命改変プログラム

ファーストなサイコロ

植物の恐怖

「なっ!? ちょっあんたそれ!」
「本当なのか!?」
「二人共声が! しー」


 自分の動作に声を荒らげた二人が慌てて自制する。前を見ると後方の何人かは怪訝そうに振り向いたけど、それだけだ。前方の班は興味を示しては居ない。ホッと胸を撫で下ろす。




「済まない、少し驚いてしまった」
「そうよ、なんでそれを早く言わない? 会長も知ってるのか?」


 ルミルミさんがハッと気付いたように睨んでくる。全く、この人は自分の中のモブリの姿を覆させまくるよ。もっと可愛らしく有って欲しいよね。自分の背中に乗って楽してるばかりか、首に腕を回して落としにでもかかろうというのか?
 モブリの短い腕でも、背中側から密着してやれば首位なら腕を回せるっぽい。女子とこんなに密着してるのに、全然嬉しくないとはこれ如何に? そもそもルミルミさんは自分の中で女子じゃないか。


「知ってますよ。会長には何か考えがあるんだと思って言わなかったんです」
「うぐぐ……こいつが知ってて私が知らないなんて……殴らせろ」
「それはただの八つ当たりじゃないですか」
「悪いの? 綴の癖に」


 やっぱりこの人苦手だ。簡単に殴ったりするものじゃないよ。ましてや一応女子なんだし。まあこの人は自分の事をそうは思ってないのかもしれないけど。種族をクジで決めなかったら、もっとゴツイのに成ってたんじゃなかろうか?
 モブリは男も女も小さくて可愛らしいからコレに収まってるけど、この人の本性的には全く合わないよね。
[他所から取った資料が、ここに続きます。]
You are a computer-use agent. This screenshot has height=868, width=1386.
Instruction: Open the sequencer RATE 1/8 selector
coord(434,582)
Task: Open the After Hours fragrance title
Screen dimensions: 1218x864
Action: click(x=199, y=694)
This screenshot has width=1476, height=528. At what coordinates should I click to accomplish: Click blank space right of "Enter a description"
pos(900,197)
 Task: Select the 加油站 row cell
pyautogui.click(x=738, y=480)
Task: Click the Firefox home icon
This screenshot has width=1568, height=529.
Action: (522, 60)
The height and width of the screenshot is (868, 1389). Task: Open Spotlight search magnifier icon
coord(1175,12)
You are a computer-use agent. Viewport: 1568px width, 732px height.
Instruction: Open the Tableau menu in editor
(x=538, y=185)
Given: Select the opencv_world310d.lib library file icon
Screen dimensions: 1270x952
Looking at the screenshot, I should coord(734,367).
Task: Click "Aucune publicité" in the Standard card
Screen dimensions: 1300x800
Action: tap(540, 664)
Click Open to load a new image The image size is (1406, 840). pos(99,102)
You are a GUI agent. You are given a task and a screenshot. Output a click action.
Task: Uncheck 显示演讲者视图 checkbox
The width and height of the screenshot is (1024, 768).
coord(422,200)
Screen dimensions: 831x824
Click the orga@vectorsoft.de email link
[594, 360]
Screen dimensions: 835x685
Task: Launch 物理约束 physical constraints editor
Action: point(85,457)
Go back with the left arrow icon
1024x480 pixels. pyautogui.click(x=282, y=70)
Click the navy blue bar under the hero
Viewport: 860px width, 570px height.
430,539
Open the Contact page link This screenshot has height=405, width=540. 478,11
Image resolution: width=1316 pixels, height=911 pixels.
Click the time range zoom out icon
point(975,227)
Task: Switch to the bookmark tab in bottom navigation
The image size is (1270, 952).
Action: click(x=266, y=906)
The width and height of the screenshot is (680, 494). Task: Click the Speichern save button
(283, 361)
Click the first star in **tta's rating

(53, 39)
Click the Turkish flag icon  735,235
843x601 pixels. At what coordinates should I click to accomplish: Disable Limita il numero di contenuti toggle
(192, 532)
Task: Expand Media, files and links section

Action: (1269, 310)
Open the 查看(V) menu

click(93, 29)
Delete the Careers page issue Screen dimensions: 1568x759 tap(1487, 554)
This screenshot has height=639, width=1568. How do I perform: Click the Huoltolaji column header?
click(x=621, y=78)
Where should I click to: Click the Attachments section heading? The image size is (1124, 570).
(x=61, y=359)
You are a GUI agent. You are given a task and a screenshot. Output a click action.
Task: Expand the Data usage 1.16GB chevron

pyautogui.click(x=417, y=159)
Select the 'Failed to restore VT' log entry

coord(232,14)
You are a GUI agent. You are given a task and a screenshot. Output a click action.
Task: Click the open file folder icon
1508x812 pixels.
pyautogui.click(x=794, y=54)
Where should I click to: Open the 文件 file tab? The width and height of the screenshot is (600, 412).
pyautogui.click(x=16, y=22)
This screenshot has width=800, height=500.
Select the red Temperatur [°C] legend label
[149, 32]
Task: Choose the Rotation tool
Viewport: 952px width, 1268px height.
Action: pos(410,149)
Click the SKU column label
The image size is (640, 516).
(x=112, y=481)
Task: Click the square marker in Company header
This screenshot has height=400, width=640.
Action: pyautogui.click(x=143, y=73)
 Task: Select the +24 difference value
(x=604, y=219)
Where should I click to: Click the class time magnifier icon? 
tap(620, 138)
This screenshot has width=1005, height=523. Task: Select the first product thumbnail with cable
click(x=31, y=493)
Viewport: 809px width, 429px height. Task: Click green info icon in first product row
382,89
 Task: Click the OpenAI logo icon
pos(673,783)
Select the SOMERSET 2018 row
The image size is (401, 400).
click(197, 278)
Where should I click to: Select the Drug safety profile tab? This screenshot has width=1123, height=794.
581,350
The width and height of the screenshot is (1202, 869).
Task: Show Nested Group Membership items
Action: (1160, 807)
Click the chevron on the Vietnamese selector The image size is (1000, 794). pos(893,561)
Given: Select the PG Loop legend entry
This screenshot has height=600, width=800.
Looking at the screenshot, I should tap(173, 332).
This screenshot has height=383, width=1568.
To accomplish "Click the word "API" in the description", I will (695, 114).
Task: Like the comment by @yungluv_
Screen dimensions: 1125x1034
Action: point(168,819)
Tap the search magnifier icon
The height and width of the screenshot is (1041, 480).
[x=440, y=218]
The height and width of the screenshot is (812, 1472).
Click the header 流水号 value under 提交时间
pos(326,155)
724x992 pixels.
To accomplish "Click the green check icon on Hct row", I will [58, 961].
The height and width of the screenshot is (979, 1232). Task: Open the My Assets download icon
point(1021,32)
「君しかその事実は知らなかったと? じゃあ今向こうに行ってしまった君達のチームの面々は………」
「純粋に向こうに魅力を感じたんですかね?」
「違うっての。一応奴等の事を気をつけろ––って事は会長から聞いてた。だから何人かは向こうに送ったってだけ」


 あれ? 今ちょっとだけ優しくされた? いや、どうなんだろう?


「へへ、まあ姉さんの事だし、何かあるとは信じてえよな。実際、俺ら親衛隊としては一刻も早くここを抜けだして姉さんのところへ向かいたい訳だが……どの位保つと思うか貴様等?」


 そう言ったのは一番最初に自分達がエリアバトルした不良というかチンピラと言うかそんな印象だったやつ。まあ今も風体こそそこまで変わっては無いけど、何故か勝手に会長の親衛隊を名乗ってる。
 まあ単純な力とか経験なら自分達よりも上だしね。だから強いとも限らないけど。でも別段会長はそれを認めてるわけでもない。黙認はしてるけど。取り敢えずそれくらい会長を慕ってるからか、会長の安否が心配なようだ。まあそれは自分達も一緒だけどね。
 会長がやられたらこのバトルはきっと終わるだろう。何処かにグレートマスターキーを隠してるとかありえそうだけど、会長はあれで小細工はあんまりしないからね。あの人は他人の小細工を堂々と踏みつけて乗り越えていける人だ。あくまで会長は正々堂々なんだ。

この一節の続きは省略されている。